It is difficult for new investors to interpret the vast amount of data about a single stock.
Users are often at a loss about which companies to invest in and how to make wise and profitable
decisions.
Goal: Our website will offer suggestions to users about which companies to invest in and also
offer more information about how well companies are performing in the financial world.
Our website will give the investors our take on the current data available.
Artifact: Website that facilitates stock searches and lists our top rated stocks.
We will use machine learning for document classification. Machine learning will be used to assign
a confidence level to each article, where the confidence level is directly proportional to the
article’s prediction of the stock doing well in the near future.

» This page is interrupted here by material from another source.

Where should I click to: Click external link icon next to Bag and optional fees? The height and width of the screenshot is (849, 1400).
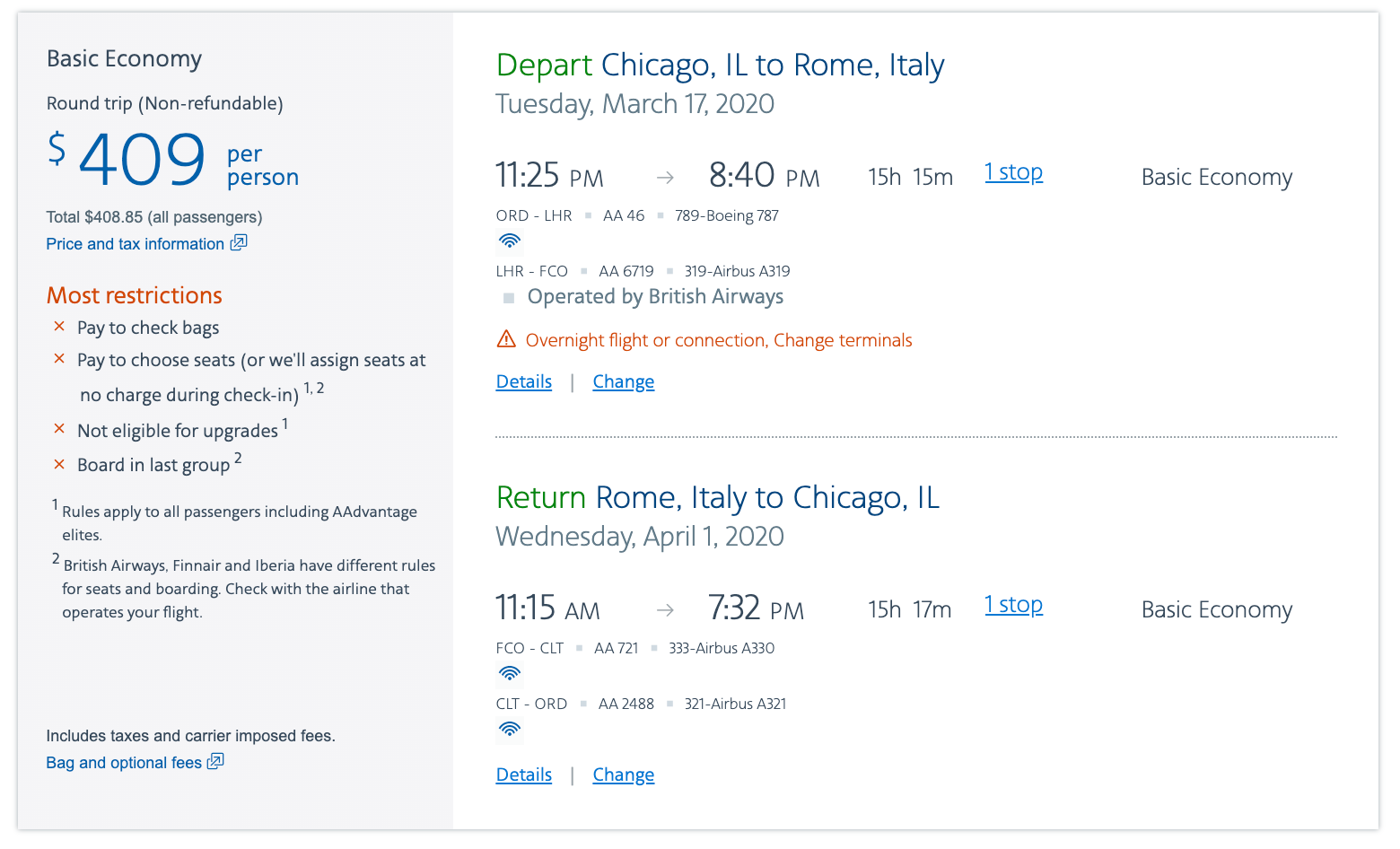[x=215, y=762]
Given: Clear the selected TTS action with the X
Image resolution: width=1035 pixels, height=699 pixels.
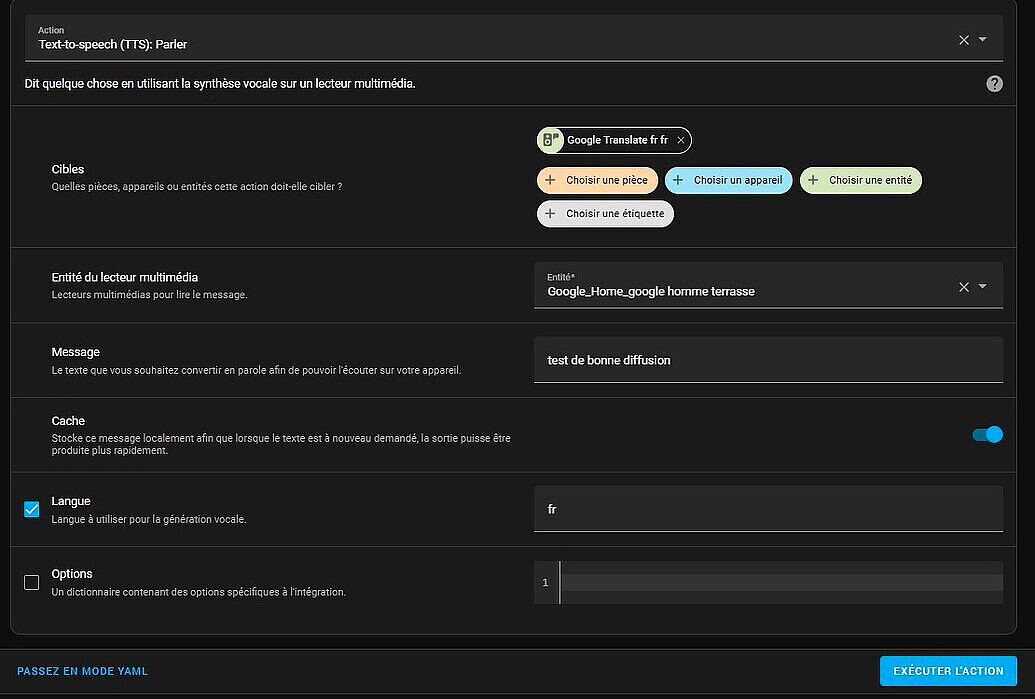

We will start by reading manually a small set of financial articles and use them as our
initial training data. To expand our training set, we will use our crawler to fetch more
financial articles written in the past. These articles are going to be fed into our machine
learning model to predict confidence level. The predicted confidence level for each article
will be compared with the past performance of the corresponding stocks, with respect to the
timestamp of the article. If the prediction and the performance are in agreement, we add the
article in our training data set. This way, we can use old articles to grow our training set
to a size which will be big enough to facilitate our prediction of current articles.
It is difficult to measure our level of success by how well we can predict the actual stock prices,
because this is a difficult problem that many companies devote huge amounts of resources to.
Instead we will measure our success by how accurate our news classifications are.
We can measure this by randomly looking at classified articles by hand and make sure our classification
matches the one we interpret, which can give us a sample precision and recall for our classifications.